The technology certainly doesn’t exist to accurately gauge a person’s intent, but the technology certainly does exist to completely render our firearms useless. To some of these people, it seems, that might be more of a feature than a bug.

Anti-Gunners want to keep public transportation users disarmed

Shutterstock

There’s a bill in the Missouri state senate to remove the state’s prohibition on lawfully carrying a firearm while using public transportation. The editors of the Kansas City Star seem to think it’s a “risk proposition that lawmakers should soundly reject.”

To any rational observer, prohibiting the lawful carry of arms on public transport seems a calculated way to disarm the poor, as there’s no evidence of lawful carriers posing a unique risk when on a train or bus. How the editorial board of the Kansas City Star can argue for this continued prohibition with a straight face is beyond me.

ICE Agent’s P320 Lawsuit

P320 X-Five Legion (image courtesy JWT for thetruthaboutguns.com)

SIG SAUER is facing a lawsuit from ICE agent Keith Slatowski, who claims his P320 discharged on its own while he was training at a government firing range, striking his hip and thigh.

Many have been quick to dogpile on the P320 based on its infamous early drop-fire defect, but I can’t personally see how this discharge could be related to that. As I understand it, dropping or striking the gun transferred enough energy to the trigger bar to actually “pull” the trigger and drop the sear. This incident, it seems, happened on-the-draw.

That’s not to say it isn’t possible that this particular firearm may have had a unique defect, but the discharge sounds more like it’s due to negligent firearms handling than negligent firearms design, at least to this observer.

MidwayUSA Selects New CEO

Replacing the well-known and very meme-worthy Larry Potterfield, Matt Fleming is being promoted to CEO. Larry Potterfield will remain as Chairman of the board of the Missouri retailer.

Fleming has been on board for years, and apparently has been tremendously successful, earning the personal endorsement of Potterfield. We can only hope Potterfield will remain on video.

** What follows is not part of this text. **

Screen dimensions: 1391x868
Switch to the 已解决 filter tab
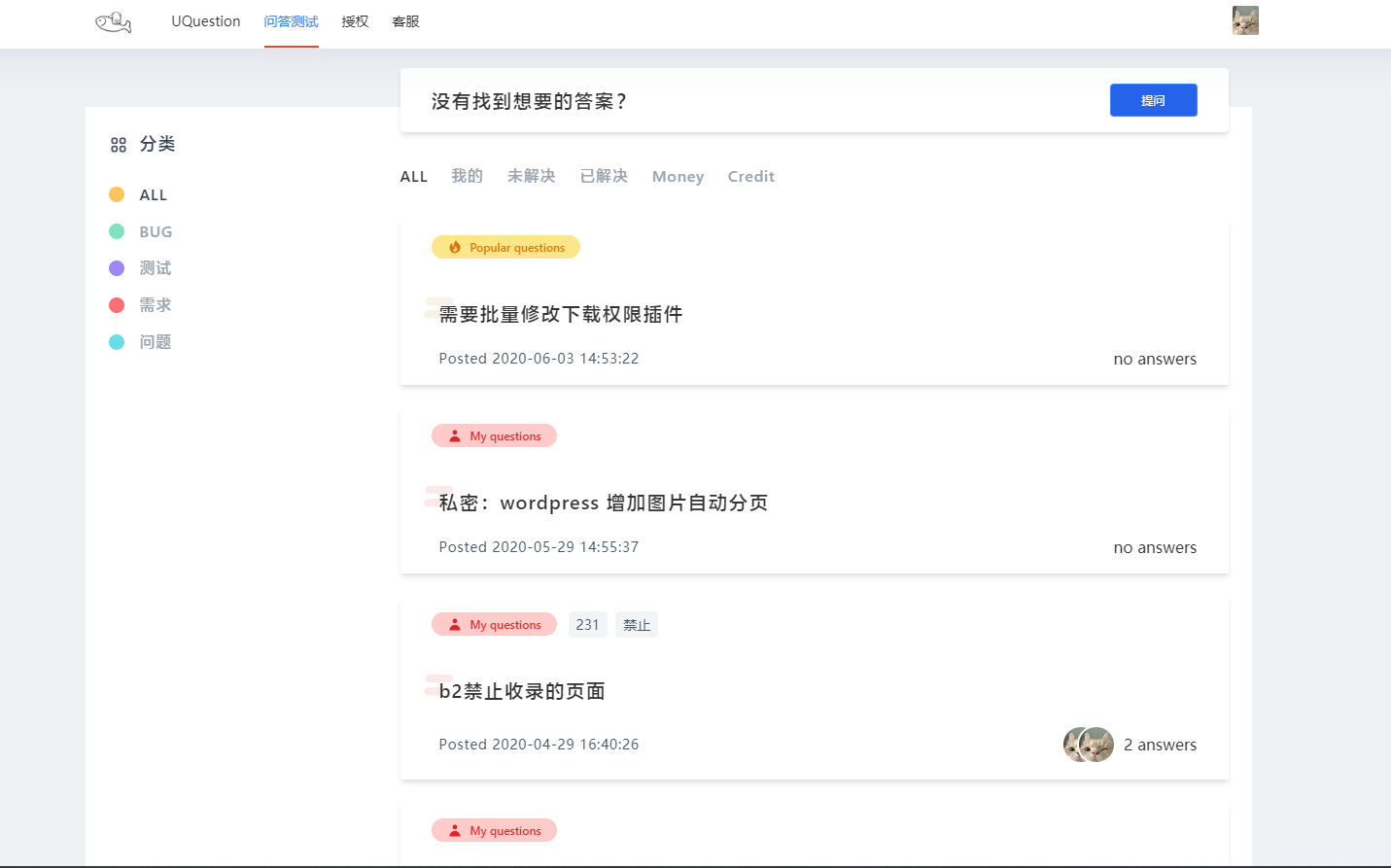[x=604, y=176]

New Special Prosecutor in McCloskey Case

Mark and Patricia McCloskey (Laurie Skrivan/St. Louis Post-Dispatch via AP, File)

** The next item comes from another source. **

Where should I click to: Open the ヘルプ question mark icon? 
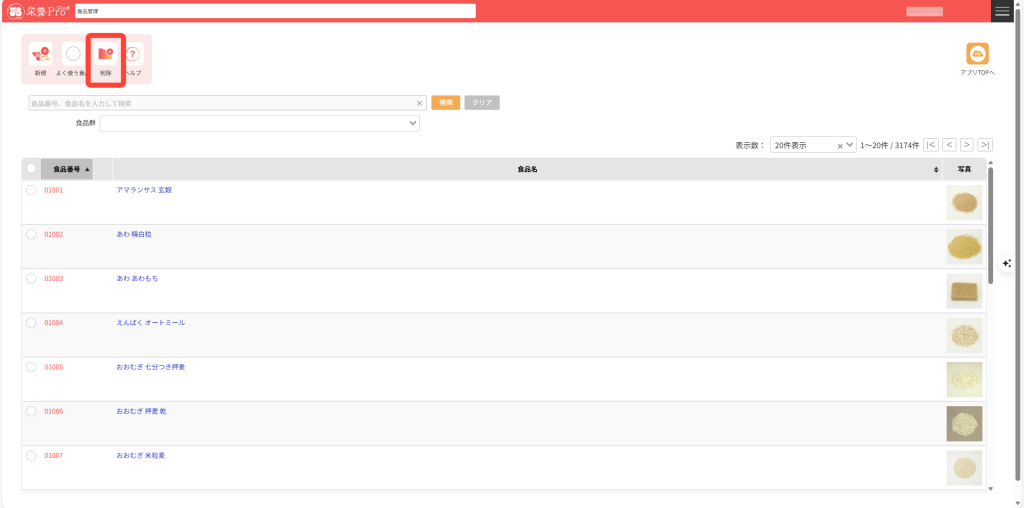(x=132, y=55)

Following all the clear nonsense in the classic case of the lawn defenders, a new special prosecutor has been appointed, who promises to start with a “clean slate.”

Instances like this, where clear political motivations drive charging and prosecutorial decisions, highlight serious problems with our criminal justice system. Individual political ambitions share nothing with the just application of law, and in fact may be counterproductive to it.

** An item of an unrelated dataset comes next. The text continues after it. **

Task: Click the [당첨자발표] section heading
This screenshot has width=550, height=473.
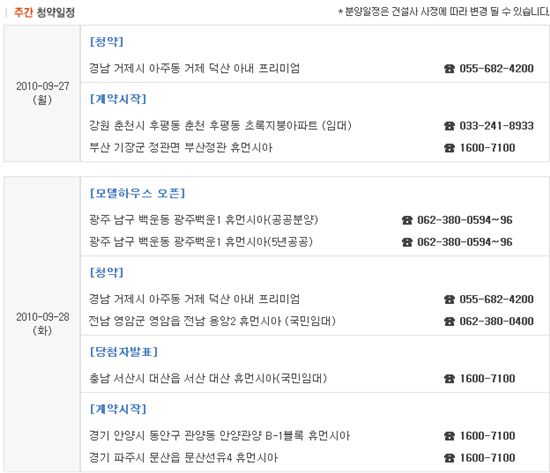Action: (124, 352)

It is the duty of the criminal justice system, at every level, to administer justice neutrally and with adherence to the Constitution.

North Carolina Considering Loosening Prohibition on Church Carry

In this still frame from livestreamed video provided by law enforcement, churchgoers take cover while a congregant armed with a handgun, top left, engages a man who opened fire, near top center just right of windows, during a service at West Freeway Church of Christ, Sunday, Dec. 29, 2019, in White Settlement, Texas. (West Freeway Church of Christ/Courtesy of Law Enforcement via AP)

The North Carolina Senate Judiciary Committee has issued a favorable report for Senate Bill 43, which would expand the ability of citizens to carry while attending religious services.

I’ve been routinely shocked at how many states, many of them in the American south, prohibit carry in houses of worship. It’s one of the first phenomenon I wrote about, the way an orthodoxy against carrying defensive arms into houses of worship seemed to inexplicably materialize somewhere between the founding and today.

All faiths have their uniquities, and it ought be on the directors of each house of worship to decide whether or not their flock members can carry…not the members of a part-time state legislature.